Hey(ヘイ)! 兄さん。お久しぶり、元気してた?」

 

 黒髪のショートボブ、吊り目がちで丸い鈴を張ったような目、小顔で十一歳という年齢の割に身長は高め、将来はきっと美人になる事うけあいだろう。

 それは義兄である矢島太陽も常々感じていた事だ。

 彼女の名前は矢島心音やじまここね、矢島太陽の義理の妹にあたり、片岡が密かに狙っている女性でもある。

 

 ロングブーツと、膝上までの薄手の花柄ワンピースの上からボアブルゾンのジャケットを羽織ったガーリーコーデ、ジャケットの背中には薔薇が刺繍されているが、何故か足が生えていて薔薇の化け物となっている。

 

「まあ、元気にしてたけどさ。なんで来たの?」

 

「そりゃマイブラザーが中々帰ってきてくれないから、寂しさに耐えきれず会いに来たんだよ。シスターのLOVEってやつよ」

 

 言うだけ言って満足したのか、心音は「ふふん」と得意気に胸を反らせた。

 

「マイシスター心音、ハウス!」

 

「私犬じゃないよ!」

 

 ――――――――――――――――――――

 

「それでは失礼します」

 

 そう言って花恋は、兄妹水入らずの時間を保つためにひっそりと消えようとしていた。すかさず矢島はそれに待ったをかけた。

 

「あの、もし迷惑でなければ、花恋さんに心音を任せたいのですが」

 

「えっ!? 兄さん一緒じゃないの? why?」

 

「訓練あるし」

 

 真っ先に反応したのは心音だった。兄に会いに来たのに、その兄が一緒にいようとしないのだから疑問を挟むのは当然の事である。

 またこの事で心音は表情を曇らせた、それを見た矢島は胸を僅かながら痛める。

 

「私は構わないのですが……いえ、敢えて言わせて頂きます。せっかく矢島さんに会いに来られたのですから、兄である矢島さんが相対すべきです」

 

「でも、ほら、勝手に学内を案内したらよくないし」

 

「それについては私の方で許可をとっておきました」

 

 なんと抜け目ない。流石はミーナ・ロードナイトのメイド兼護衛である。

 

「矢島さんは最近頑張り過ぎです。正直なところ、私は矢島さんが壊れてしまわないか心配なのです。ですのでどうかガス抜きも兼ねて妹さんと、家族の時間を過ごしてください」

 

 ここまで言われると流石の矢島も考えを改める他ない、少し気まずそうにしながら短く頷いた。

 花恋はそれを見て微笑み、踵を返して立ち去ろうとした。

 そしてまた、矢島が待ったをかけた。

 

「待って花恋さん! えっと、良ければだけど……花恋さんも一緒に行かない? 花恋さんともお話し……したいからさ」

 

 花恋は鳩が豆鉄砲を喰らったような、ちょっと間の抜けた表情で「えっ」と呟いた。

 そしてみるみる顔が赤く染まっていく。

 

「あ、あの……私は嬉しいのですが、妹さんとの時間に水を差すのも」

 

「えっと、ダメかな」

 

 妙な空気が出来上がってきた。矢島の方も段々照れくさくなってきてしどろもどろになる。
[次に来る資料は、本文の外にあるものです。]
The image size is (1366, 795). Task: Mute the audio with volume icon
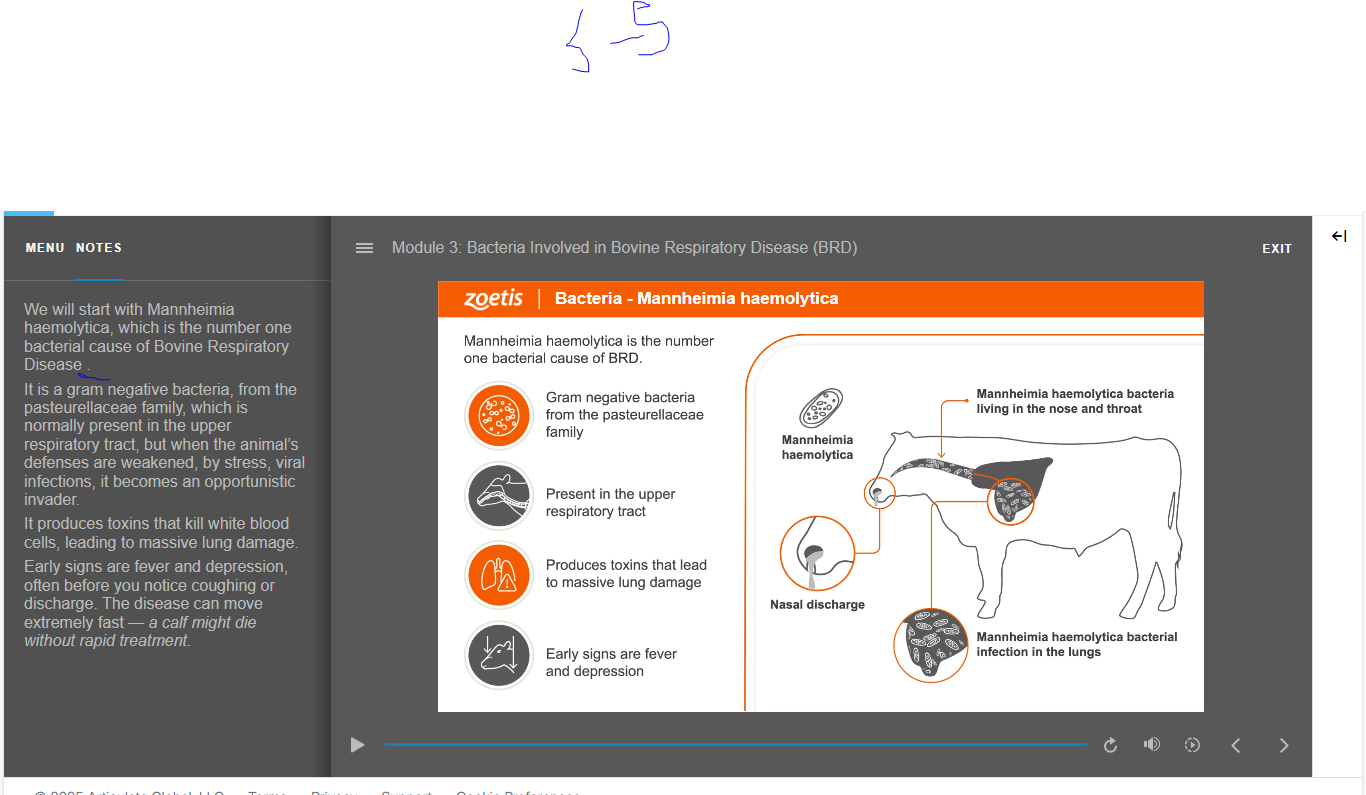(1152, 744)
 しばらくその状態で沈黙が続いた後、花恋の方が先に折れて頷いた。

 

「では、御一緒させてもらいます」

 

「うん」

 

 こうして三人で学内を回ることになったのだが、一連の流れを微妙な面持ちで眺めていた心音はボソリと呟く。

 

「All right 私が一番のお邪魔虫だわ」

 

 それはある意味真理であった。 

 

 ――――――――――――――――――――

 

 士官学校の校舎内を練り歩く矢島兄妹と郁島花恋、心音を間に挟んで歩く姿はまるで親子のようだった。もしくはロズウェルの宇宙人。

 

 そんなこんなで仲睦まじく心音に士官学校を案内しているのだが、いかんせん軍学校でもあるので機密エリアは多く、また実弾演習のある校舎は安全のために遠目から見るだけだったりと、案内できる所は少なかった。

 そのため一時間弱で士官学校ツアーは終わってしまった。

 

「まさかこんなにも見る所無いとは思わなかった」

 

「ですね」

 

 これには矢島と花恋も苦笑い。

 

「だったら今度はCITYにレッツゴーしたいな」

 

「行くところもないし、そうしようか」

 

「私は矢島さんの行くところに付いていきますよ」

 

 決まりである。

 しかしこういう時に限って邪魔がはいるもの。

 

「おや、これは矢島さんに郁島さん、ちょうどよかった」 

 

 案の定たまたま横切った森田教官に、戦術教練に使う資材の搬入を言い渡されてしまった。

 森田教官は突き出たお腹を揺らしながらゆったりと歩き去る。

 

「ごめん心音、先に校門のところで待っててくれないか」

 

「OK、ソロでも平気よ」

 

「すぐ戻るから! あとついでに熊木を寄越すからそれで暇を潰しといて」

 

 ――――――――――――――――――――

 

 しばらくして、熊木の端末に矢島から、「校門の所に妹いるからしばらく面倒をみてほしい」というメッセージが届いた。

 

「まあいいか、どうせ今日は暇してるからな」

 

 短く了承の返事をして熊木は校門へと向かった。